Express Online: Editorial | 29. April 2010

O Maienwunder

... der Holometabolie: Alle drei, vier, fünf Jahre große Aufregung im Insektenreich. Wird in gestaltwandlerischem Kräfteakt aus einem unterirdischen Volke von nicht so appetitlichen Engerling-Lemuren quasi über Nacht ein Heer glänzend braunschwarzweißer – Maikäfer.

Brummen heuer wieder einmal mit allerley romantischer Mystifikation befrachtet ungelenk durch den lauen Frühlingsabend. Dotzen gegen die Hauswand.
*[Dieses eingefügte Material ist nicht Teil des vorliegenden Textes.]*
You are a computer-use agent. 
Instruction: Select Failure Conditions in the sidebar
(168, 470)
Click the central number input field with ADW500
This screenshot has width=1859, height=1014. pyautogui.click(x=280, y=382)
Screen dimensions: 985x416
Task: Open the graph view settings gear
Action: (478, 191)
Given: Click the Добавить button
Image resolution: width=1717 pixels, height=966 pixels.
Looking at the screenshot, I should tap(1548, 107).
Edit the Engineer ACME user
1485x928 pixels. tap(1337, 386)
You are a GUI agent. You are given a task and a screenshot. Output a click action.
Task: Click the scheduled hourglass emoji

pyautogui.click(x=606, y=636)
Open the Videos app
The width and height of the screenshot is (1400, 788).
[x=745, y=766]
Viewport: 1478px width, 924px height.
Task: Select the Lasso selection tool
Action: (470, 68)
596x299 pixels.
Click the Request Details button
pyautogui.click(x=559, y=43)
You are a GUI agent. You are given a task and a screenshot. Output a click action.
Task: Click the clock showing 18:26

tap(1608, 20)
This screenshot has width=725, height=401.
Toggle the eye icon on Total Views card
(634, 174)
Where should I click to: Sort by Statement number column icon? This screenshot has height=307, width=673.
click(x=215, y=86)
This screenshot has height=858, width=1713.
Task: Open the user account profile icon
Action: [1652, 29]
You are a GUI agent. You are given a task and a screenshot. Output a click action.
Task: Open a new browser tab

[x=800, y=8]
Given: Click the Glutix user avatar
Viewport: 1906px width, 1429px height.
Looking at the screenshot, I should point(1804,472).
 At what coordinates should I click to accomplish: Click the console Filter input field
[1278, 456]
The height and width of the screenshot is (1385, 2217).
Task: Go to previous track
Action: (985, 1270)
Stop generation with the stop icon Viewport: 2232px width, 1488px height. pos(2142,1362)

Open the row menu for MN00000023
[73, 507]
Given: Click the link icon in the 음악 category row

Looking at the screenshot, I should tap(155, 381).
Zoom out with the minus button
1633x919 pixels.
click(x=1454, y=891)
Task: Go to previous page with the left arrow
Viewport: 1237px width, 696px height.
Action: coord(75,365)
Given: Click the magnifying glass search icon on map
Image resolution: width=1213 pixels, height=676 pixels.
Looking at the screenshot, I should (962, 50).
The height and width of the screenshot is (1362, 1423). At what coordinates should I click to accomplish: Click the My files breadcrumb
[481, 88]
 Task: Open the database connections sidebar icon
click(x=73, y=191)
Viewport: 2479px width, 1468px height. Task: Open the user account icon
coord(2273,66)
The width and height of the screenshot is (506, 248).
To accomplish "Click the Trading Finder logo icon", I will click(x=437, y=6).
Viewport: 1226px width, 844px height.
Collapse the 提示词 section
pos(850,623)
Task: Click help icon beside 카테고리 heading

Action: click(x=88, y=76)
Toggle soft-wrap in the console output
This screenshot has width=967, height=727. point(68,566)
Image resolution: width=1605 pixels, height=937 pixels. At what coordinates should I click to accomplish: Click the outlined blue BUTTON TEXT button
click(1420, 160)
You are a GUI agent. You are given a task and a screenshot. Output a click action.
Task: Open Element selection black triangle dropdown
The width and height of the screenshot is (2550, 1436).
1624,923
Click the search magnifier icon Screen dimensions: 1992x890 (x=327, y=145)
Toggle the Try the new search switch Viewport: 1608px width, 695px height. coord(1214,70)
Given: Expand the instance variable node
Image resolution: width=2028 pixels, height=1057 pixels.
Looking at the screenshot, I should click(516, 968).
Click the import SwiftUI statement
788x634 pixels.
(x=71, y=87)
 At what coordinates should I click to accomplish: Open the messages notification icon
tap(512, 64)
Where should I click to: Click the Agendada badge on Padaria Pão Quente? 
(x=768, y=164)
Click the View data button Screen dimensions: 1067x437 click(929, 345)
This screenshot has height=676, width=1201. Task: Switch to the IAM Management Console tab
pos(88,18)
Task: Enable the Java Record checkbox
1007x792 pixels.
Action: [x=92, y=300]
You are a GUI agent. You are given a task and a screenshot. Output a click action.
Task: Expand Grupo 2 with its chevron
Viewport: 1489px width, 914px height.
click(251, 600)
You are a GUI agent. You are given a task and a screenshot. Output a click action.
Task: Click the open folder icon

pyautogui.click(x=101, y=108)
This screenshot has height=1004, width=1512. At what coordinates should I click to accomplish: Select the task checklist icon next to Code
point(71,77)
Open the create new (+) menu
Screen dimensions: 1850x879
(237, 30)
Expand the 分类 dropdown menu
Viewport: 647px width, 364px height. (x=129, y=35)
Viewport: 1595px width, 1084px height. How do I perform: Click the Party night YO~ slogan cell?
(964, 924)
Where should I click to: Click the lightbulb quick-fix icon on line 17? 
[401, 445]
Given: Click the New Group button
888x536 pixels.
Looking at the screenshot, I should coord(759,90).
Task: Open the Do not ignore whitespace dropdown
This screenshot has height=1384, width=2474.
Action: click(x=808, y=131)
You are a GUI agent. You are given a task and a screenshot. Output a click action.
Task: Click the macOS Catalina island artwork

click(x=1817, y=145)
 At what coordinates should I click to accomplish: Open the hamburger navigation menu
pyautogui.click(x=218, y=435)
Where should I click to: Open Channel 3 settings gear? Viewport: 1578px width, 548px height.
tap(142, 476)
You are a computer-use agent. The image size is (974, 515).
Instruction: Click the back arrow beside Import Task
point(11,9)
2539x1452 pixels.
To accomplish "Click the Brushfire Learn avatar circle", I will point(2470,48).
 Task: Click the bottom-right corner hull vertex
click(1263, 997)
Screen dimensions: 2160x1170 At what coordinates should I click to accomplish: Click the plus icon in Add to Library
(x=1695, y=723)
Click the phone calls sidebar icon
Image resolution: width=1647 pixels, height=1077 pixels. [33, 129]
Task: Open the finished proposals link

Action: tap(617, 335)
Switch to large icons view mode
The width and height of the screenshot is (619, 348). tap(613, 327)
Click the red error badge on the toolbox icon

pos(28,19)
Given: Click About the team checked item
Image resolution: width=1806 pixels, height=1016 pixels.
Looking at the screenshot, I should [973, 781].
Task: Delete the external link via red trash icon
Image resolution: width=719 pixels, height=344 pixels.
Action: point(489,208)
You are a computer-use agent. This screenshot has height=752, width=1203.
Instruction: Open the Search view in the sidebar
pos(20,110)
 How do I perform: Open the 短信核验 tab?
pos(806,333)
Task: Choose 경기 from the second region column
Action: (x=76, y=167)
Landen auf dem Rücken. Strampeln mit den Beinchen. Winken stummes S.O.S. mit wackeligen Antennenkämmen. Will jeder helfen, weil insgesamt weinselige Weltumarmungsstimmung heute abend auf dem Balkon. Will aber keiner anpacken.

So groß. So schwer. So hart. So kribbelig-krabbelig. Klammern kaum am rasch zusammengedrehten Papierserviettenzipfel, hängen schon am nackten Zeigefinger. So groß, so schwer, so hart. So vielgegliedert festkrallend. So stammesgeschichtlich ganz weit weg. Allgemeines Aufkreischen der Weiblichkeit, Ärmelschütteln, Stühlekippen: "Woisserhin?" – "Bloßnichdrauftretn!" – "Kummadafliechter!!" – "Gottseidank!" --

Wie heißt's so schön seit Johann Friedrich Reichardt anno 1781? "Maikäfer flieg." Also: Tu das gerne alle drei, vier, fünf Jahre. Aber bitte bleibe uns vom Leibe.